↓
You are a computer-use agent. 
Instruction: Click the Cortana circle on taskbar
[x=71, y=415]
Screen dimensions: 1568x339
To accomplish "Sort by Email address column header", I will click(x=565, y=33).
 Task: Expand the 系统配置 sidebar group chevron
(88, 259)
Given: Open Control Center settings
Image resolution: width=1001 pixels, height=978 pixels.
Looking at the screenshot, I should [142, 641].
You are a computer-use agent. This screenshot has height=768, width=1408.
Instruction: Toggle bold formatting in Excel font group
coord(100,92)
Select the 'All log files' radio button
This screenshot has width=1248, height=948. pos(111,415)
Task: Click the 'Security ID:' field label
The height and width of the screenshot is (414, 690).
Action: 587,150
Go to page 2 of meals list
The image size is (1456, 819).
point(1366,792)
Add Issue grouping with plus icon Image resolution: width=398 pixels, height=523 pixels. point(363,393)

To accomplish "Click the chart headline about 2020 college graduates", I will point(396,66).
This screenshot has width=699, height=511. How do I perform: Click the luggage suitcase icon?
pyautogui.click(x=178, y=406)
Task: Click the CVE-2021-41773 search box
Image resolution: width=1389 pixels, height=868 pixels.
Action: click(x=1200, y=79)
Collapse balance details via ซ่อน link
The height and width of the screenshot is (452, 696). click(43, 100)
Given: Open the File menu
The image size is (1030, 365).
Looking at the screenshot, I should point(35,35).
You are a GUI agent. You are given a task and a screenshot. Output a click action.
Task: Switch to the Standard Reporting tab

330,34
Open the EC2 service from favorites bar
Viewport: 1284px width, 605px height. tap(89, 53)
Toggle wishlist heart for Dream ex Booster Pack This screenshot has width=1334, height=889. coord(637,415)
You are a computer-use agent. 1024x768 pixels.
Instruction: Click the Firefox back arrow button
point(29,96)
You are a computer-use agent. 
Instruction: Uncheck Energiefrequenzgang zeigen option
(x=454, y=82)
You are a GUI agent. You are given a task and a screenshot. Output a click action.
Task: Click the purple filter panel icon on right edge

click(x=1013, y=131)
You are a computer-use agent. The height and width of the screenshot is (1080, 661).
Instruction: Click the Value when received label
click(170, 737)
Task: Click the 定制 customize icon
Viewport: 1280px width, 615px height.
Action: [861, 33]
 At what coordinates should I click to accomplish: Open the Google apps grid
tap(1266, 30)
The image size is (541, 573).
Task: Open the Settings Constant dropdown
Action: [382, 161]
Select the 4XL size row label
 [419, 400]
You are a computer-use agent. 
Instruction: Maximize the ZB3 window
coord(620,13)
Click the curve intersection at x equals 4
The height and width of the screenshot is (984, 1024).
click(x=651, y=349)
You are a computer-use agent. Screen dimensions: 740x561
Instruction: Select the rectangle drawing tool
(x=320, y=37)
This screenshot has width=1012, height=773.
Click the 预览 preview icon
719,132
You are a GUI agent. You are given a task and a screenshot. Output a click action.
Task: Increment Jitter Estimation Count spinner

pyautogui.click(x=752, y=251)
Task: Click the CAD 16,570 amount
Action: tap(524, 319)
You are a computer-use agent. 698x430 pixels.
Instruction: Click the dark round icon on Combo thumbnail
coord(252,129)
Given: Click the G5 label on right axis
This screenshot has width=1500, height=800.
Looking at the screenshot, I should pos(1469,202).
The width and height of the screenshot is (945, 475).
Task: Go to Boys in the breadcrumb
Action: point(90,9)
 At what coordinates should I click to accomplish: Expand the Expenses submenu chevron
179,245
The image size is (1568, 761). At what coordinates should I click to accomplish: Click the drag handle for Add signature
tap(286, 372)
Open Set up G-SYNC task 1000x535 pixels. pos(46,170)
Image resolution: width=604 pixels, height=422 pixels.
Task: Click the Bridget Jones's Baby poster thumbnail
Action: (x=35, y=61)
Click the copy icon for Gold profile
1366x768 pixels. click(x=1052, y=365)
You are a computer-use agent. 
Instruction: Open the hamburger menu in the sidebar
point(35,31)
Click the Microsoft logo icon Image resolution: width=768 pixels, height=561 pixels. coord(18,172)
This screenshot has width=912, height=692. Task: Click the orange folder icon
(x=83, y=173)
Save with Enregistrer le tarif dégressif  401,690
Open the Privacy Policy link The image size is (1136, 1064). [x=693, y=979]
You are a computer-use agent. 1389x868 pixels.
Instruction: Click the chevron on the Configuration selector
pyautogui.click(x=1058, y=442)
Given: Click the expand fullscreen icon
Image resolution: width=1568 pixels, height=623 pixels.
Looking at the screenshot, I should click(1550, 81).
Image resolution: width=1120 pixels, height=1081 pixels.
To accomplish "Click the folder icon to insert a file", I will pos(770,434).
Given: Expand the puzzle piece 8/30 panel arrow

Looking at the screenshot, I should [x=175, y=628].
↑
What lines of the listing contain the word "with"? Copy them all.

> **EXERCISE RESPONSE**
Add Issue grouping with plus icon Image resolution: width=398 pixels, height=523 pixels. point(363,393)
Save with Enregistrer le tarif dégressif  401,690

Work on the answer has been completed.